Now, this is not a foreign phenomenon.
This happens everywhere.
I was going to say I've seen it at around Denali in Alaska. And we see it in
Colorado all the time. First of all, orographic clouds, really common
phenomenon. The air has a little bit of moisture in it and as it passes over a
mountaintop the air gets carried upwards where it's cooler and that's enough to cause
condensation and to make a cloud. You might not have looked at clouds in this sense, but
anytime you see a cloud over a mountain, you know the wind is blowing. An ice crystal usually
is forming and is being carried over the top of the mountain or the volcano and then is
being carried downwards and evaporates. Those are just a transient phase in the wind. And I don't have to go to Alaska. I
mean we see the cloud banks up against the mountains right behind us here in
the St. Gabriel's above Pasadena. Right and in Colorado we have afternoon
thunderstorms sometimes every day in the summer and that's the same thing. You get
the heat of the day, the buildupup you get this convection that again raises the air to higher altitudes lower
temperatures and the clouds form and so this combined effect see it all the time
here on the earth and there it is happening on Mars you know I watched
that and I think you know home away from home I guess yeah the the sense that I
got so I mentioned Olympus Mons, tallest mountain in the game, in the solar system, which literally
stands out in the photos that you showed.
Isn't that remarkable?
Yeah.
So the number I carry in my head is 30 kilometers for the height of Olympus Mons.
Sounds right.
And a typical atmospheric scale height is in the neighborhood of 10 kilometers. And that means at the top of Olympus Mons, the math would say you're down by a factor
of E cubes.
My son could do that in his head.
But at any rate, yes, the top of Olympus Mons is sticking up through the atmosphere.

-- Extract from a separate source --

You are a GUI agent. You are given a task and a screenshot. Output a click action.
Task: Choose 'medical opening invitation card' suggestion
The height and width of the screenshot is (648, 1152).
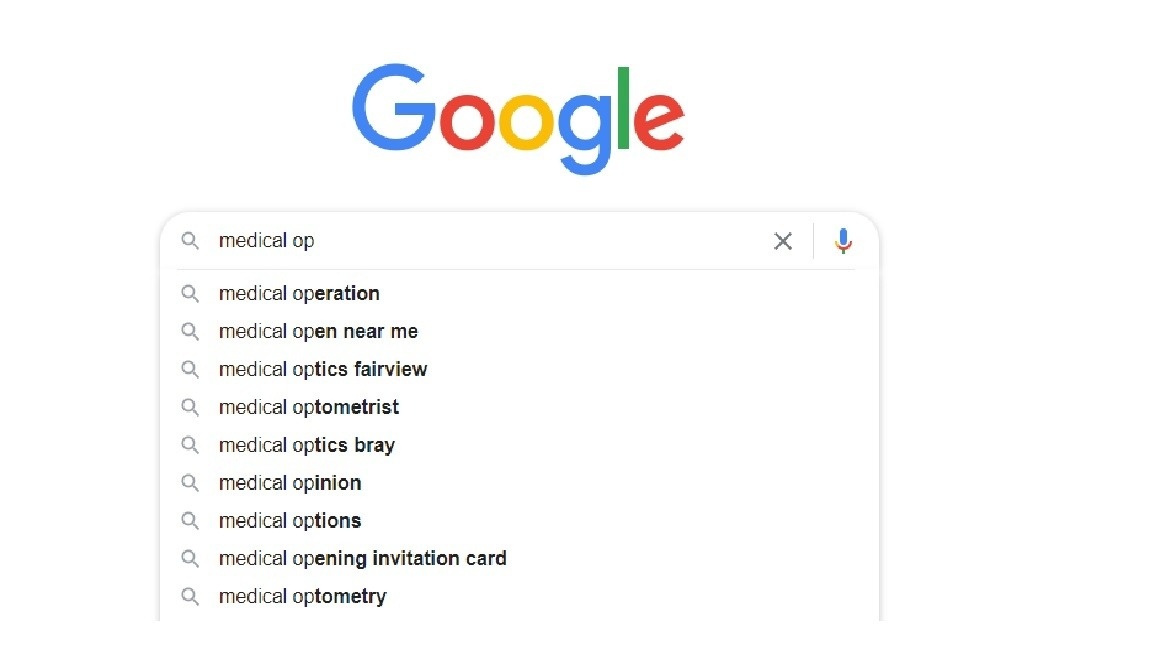click(363, 559)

And because that atmosphere is so strongly scattering, really scattering, same thing that makes our sky blue, in these pictures Olympus Mons looks black
against this fuzzy hazy planet because we are seeing its dark basalt rock
surface hanging out there up above the atmosphere. Basically in space. This is
this is why the author Kim Stanley Robinson, put the planet side of his space elevator on top of Olympus Mons.
Of course, of course.
Not all volcanoes are molten. Some erupt with ice, salt, and other chemicals.
In January 2022, my colleague Ray Paoletta, our Director of Content and Engagement for the Planetary Society,
joined Matt to talk about the strange snow-like materials being ejected from some of the coldest corners of our solar
system.
Her article called Meet the Snow Worlds explode phenomena like Enceladus' cryovolcanic plumes
and even heavy metal snow on Venus.
Ray, welcome back to the show.
Got any snow outside your window there?
It's melted now, but the few times I've taken my dog out
in the last 24 hours, we've been getting some sprinkles,
some dusting for sure.
You know, I'm a Southern California boy born and raised.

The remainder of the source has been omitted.